-- Records follows --

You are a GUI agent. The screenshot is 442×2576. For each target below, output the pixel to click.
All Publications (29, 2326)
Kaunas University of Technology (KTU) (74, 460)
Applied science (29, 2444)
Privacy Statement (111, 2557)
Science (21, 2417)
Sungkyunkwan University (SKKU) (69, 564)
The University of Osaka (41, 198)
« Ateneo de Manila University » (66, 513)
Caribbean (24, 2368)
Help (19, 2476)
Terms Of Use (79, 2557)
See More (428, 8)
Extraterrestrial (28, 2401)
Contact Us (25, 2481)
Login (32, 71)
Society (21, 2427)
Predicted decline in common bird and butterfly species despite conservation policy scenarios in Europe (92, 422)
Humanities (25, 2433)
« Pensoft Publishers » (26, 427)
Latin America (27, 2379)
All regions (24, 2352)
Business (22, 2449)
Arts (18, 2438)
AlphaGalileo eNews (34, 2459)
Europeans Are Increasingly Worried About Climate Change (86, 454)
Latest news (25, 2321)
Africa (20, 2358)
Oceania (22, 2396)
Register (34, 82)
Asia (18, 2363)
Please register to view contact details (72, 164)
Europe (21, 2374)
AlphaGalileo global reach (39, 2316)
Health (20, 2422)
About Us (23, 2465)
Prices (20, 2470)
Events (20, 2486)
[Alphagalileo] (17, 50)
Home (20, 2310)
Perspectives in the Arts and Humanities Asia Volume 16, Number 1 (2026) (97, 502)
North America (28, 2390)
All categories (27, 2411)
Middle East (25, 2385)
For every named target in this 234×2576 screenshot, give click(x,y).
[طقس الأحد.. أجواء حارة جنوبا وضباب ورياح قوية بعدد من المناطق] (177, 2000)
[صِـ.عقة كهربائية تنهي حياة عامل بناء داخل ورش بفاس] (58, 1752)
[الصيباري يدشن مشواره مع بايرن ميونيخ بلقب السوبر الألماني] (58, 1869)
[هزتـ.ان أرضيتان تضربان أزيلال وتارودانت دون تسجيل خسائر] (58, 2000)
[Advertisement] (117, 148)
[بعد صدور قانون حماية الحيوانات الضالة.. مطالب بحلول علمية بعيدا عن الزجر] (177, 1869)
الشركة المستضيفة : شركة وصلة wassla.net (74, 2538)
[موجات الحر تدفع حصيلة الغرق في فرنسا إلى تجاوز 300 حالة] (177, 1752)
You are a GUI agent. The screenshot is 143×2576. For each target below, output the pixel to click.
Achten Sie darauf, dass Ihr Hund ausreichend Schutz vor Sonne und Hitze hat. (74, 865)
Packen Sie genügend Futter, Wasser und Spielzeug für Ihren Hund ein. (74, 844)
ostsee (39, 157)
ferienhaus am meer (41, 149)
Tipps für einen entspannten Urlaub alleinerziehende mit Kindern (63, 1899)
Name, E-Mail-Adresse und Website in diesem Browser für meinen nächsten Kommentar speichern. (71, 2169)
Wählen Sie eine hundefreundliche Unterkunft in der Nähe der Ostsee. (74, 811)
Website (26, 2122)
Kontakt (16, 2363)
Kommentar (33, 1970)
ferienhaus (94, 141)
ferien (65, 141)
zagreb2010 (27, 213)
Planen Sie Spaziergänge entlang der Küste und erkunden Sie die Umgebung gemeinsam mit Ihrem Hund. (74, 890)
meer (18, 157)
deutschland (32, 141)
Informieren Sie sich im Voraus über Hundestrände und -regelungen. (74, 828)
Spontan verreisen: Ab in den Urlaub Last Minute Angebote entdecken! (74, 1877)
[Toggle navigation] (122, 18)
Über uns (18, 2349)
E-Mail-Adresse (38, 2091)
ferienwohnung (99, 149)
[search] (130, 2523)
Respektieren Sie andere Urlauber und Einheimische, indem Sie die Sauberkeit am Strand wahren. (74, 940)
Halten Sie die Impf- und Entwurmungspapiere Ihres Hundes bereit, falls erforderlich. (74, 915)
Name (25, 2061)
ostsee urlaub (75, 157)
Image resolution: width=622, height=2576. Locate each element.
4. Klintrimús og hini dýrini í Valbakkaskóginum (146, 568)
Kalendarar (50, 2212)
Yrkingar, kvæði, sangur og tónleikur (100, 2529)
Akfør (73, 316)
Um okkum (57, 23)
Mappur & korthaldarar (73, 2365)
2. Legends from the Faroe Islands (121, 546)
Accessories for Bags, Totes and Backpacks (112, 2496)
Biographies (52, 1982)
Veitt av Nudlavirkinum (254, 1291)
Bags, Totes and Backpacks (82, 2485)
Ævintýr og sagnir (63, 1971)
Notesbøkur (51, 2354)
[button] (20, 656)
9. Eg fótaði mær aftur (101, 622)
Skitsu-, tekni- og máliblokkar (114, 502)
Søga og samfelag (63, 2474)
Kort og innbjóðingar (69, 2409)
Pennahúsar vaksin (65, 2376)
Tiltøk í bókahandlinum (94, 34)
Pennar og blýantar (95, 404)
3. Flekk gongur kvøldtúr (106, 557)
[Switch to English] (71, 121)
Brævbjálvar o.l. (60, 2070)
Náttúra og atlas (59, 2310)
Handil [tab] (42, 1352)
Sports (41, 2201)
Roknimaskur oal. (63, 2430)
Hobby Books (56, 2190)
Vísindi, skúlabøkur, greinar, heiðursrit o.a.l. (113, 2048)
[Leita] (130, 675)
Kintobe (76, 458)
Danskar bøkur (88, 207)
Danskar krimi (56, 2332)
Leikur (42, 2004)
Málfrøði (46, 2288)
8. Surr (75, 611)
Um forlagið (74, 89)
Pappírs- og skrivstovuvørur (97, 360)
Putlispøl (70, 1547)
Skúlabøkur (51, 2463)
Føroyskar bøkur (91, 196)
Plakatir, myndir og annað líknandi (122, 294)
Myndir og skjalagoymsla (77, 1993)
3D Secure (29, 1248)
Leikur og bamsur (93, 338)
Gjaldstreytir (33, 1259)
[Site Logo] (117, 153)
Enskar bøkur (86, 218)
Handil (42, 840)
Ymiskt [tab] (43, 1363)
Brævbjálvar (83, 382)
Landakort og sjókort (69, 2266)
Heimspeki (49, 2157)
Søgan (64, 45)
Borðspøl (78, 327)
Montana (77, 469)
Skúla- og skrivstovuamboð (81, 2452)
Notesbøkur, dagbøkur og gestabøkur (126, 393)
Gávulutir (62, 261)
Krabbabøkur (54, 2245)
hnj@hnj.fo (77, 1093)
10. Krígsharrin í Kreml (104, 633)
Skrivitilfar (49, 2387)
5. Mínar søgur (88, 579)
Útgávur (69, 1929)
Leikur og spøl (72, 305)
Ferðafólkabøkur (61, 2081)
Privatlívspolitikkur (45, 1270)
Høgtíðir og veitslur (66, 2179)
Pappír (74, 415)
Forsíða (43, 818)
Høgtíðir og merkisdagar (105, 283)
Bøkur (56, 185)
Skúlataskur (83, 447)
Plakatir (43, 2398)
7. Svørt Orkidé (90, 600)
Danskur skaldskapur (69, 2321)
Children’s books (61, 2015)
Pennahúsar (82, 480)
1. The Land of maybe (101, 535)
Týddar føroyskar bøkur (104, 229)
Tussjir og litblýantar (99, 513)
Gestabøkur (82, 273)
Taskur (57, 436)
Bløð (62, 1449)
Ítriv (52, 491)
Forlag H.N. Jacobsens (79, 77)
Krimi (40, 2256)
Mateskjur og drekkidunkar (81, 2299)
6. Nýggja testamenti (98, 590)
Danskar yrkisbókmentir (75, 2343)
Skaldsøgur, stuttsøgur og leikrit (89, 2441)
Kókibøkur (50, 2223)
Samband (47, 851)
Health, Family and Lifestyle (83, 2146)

-- Records concluded --

◆ **Task prompt**
Transcribe the data in full, matching every line exactly.

◆ **Exercise response**
You are a GUI agent. The screenshot is 442×2576. For each target below, output the pixel to click.
All Publications (29, 2326)
Kaunas University of Technology (KTU) (74, 460)
Applied science (29, 2444)
Privacy Statement (111, 2557)
Science (21, 2417)
Sungkyunkwan University (SKKU) (69, 564)
The University of Osaka (41, 198)
« Ateneo de Manila University » (66, 513)
Caribbean (24, 2368)
Help (19, 2476)
Terms Of Use (79, 2557)
See More (428, 8)
Extraterrestrial (28, 2401)
Contact Us (25, 2481)
Login (32, 71)
Society (21, 2427)
Predicted decline in common bird and butterfly species despite conservation policy scenarios in Europe (92, 422)
Humanities (25, 2433)
« Pensoft Publishers » (26, 427)
Latin America (27, 2379)
All regions (24, 2352)
Business (22, 2449)
Arts (18, 2438)
AlphaGalileo eNews (34, 2459)
Europeans Are Increasingly Worried About Climate Change (86, 454)
Latest news (25, 2321)
Africa (20, 2358)
Oceania (22, 2396)
Register (34, 82)
Asia (18, 2363)
Please register to view contact details (72, 164)
Europe (21, 2374)
AlphaGalileo global reach (39, 2316)
Health (20, 2422)
About Us (23, 2465)
Prices (20, 2470)
Events (20, 2486)
[Alphagalileo] (17, 50)
Home (20, 2310)
Perspectives in the Arts and Humanities Asia Volume 16, Number 1 (2026) (97, 502)
North America (28, 2390)
All categories (27, 2411)
Middle East (25, 2385)
For every named target in this 234×2576 screenshot, give click(x,y).
[طقس الأحد.. أجواء حارة جنوبا وضباب ورياح قوية بعدد من المناطق] (177, 2000)
[صِـ.عقة كهربائية تنهي حياة عامل بناء داخل ورش بفاس] (58, 1752)
[الصيباري يدشن مشواره مع بايرن ميونيخ بلقب السوبر الألماني] (58, 1869)
[هزتـ.ان أرضيتان تضربان أزيلال وتارودانت دون تسجيل خسائر] (58, 2000)
[Advertisement] (117, 148)
[بعد صدور قانون حماية الحيوانات الضالة.. مطالب بحلول علمية بعيدا عن الزجر] (177, 1869)
الشركة المستضيفة : شركة وصلة wassla.net (74, 2538)
[موجات الحر تدفع حصيلة الغرق في فرنسا إلى تجاوز 300 حالة] (177, 1752)
You are a GUI agent. The screenshot is 143×2576. For each target below, output the pixel to click.
Achten Sie darauf, dass Ihr Hund ausreichend Schutz vor Sonne und Hitze hat. (74, 865)
Packen Sie genügend Futter, Wasser und Spielzeug für Ihren Hund ein. (74, 844)
ostsee (39, 157)
ferienhaus am meer (41, 149)
Tipps für einen entspannten Urlaub alleinerziehende mit Kindern (63, 1899)
Name, E-Mail-Adresse und Website in diesem Browser für meinen nächsten Kommentar speichern. (71, 2169)
Wählen Sie eine hundefreundliche Unterkunft in der Nähe der Ostsee. (74, 811)
Website (26, 2122)
Kontakt (16, 2363)
Kommentar (33, 1970)
ferienhaus (94, 141)
ferien (65, 141)
zagreb2010 (27, 213)
Planen Sie Spaziergänge entlang der Küste und erkunden Sie die Umgebung gemeinsam mit Ihrem Hund. (74, 890)
meer (18, 157)
deutschland (32, 141)
Informieren Sie sich im Voraus über Hundestrände und -regelungen. (74, 828)
Spontan verreisen: Ab in den Urlaub Last Minute Angebote entdecken! (74, 1877)
[Toggle navigation] (122, 18)
Über uns (18, 2349)
E-Mail-Adresse (38, 2091)
ferienwohnung (99, 149)
[search] (130, 2523)
Respektieren Sie andere Urlauber und Einheimische, indem Sie die Sauberkeit am Strand wahren. (74, 940)
Halten Sie die Impf- und Entwurmungspapiere Ihres Hundes bereit, falls erforderlich. (74, 915)
Name (25, 2061)
ostsee urlaub (75, 157)
Image resolution: width=622, height=2576. Locate each element.
4. Klintrimús og hini dýrini í Valbakkaskóginum (146, 568)
Kalendarar (50, 2212)
Yrkingar, kvæði, sangur og tónleikur (100, 2529)
Akfør (73, 316)
Um okkum (57, 23)
Mappur & korthaldarar (73, 2365)
2. Legends from the Faroe Islands (121, 546)
Accessories for Bags, Totes and Backpacks (112, 2496)
Biographies (52, 1982)
Veitt av Nudlavirkinum (254, 1291)
Bags, Totes and Backpacks (82, 2485)
Ævintýr og sagnir (63, 1971)
Notesbøkur (51, 2354)
[button] (20, 656)
9. Eg fótaði mær aftur (101, 622)
Skitsu-, tekni- og máliblokkar (114, 502)
Søga og samfelag (63, 2474)
Kort og innbjóðingar (69, 2409)
Pennahúsar vaksin (65, 2376)
Tiltøk í bókahandlinum (94, 34)
Pennar og blýantar (95, 404)
3. Flekk gongur kvøldtúr (106, 557)
[Switch to English] (71, 121)
Brævbjálvar o.l. (60, 2070)
Náttúra og atlas (59, 2310)
Handil [tab] (42, 1352)
Sports (41, 2201)
Roknimaskur oal. (63, 2430)
Hobby Books (56, 2190)
Vísindi, skúlabøkur, greinar, heiðursrit o.a.l. (113, 2048)
[Leita] (130, 675)
Kintobe (76, 458)
Danskar bøkur (88, 207)
Danskar krimi (56, 2332)
Leikur (42, 2004)
Málfrøði (46, 2288)
8. Surr (75, 611)
Um forlagið (74, 89)
Pappírs- og skrivstovuvørur (97, 360)
Putlispøl (70, 1547)
Skúlabøkur (51, 2463)
Føroyskar bøkur (91, 196)
Plakatir, myndir og annað líknandi (122, 294)
Myndir og skjalagoymsla (77, 1993)
3D Secure (29, 1248)
Leikur og bamsur (93, 338)
Gjaldstreytir (33, 1259)
[Site Logo] (117, 153)
Enskar bøkur (86, 218)
Handil (42, 840)
Ymiskt [tab] (43, 1363)
Brævbjálvar (83, 382)
Landakort og sjókort (69, 2266)
Heimspeki (49, 2157)
Søgan (64, 45)
Borðspøl (78, 327)
Montana (77, 469)
Skúla- og skrivstovuamboð (81, 2452)
Notesbøkur, dagbøkur og gestabøkur (126, 393)
Gávulutir (62, 261)
Krabbabøkur (54, 2245)
hnj@hnj.fo (77, 1093)
10. Krígsharrin í Kreml (104, 633)
Skrivitilfar (49, 2387)
5. Mínar søgur (88, 579)
Útgávur (69, 1929)
Leikur og spøl (72, 305)
Ferðafólkabøkur (61, 2081)
Privatlívspolitikkur (45, 1270)
Høgtíðir og veitslur (66, 2179)
Pappír (74, 415)
Forsíða (43, 818)
Høgtíðir og merkisdagar (105, 283)
Bøkur (56, 185)
Skúlataskur (83, 447)
Plakatir (43, 2398)
7. Svørt Orkidé (90, 600)
Danskur skaldskapur (69, 2321)
Children’s books (61, 2015)
Pennahúsar (82, 480)
1. The Land of maybe (101, 535)
Týddar føroyskar bøkur (104, 229)
Tussjir og litblýantar (99, 513)
Gestabøkur (82, 273)
Taskur (57, 436)
Bløð (62, 1449)
Ítriv (52, 491)
Forlag H.N. Jacobsens (79, 77)
Krimi (40, 2256)
Mateskjur og drekkidunkar (81, 2299)
6. Nýggja testamenti (98, 590)
Danskar yrkisbókmentir (75, 2343)
Skaldsøgur, stuttsøgur og leikrit (89, 2441)
Kókibøkur (50, 2223)
Samband (47, 851)
Health, Family and Lifestyle (83, 2146)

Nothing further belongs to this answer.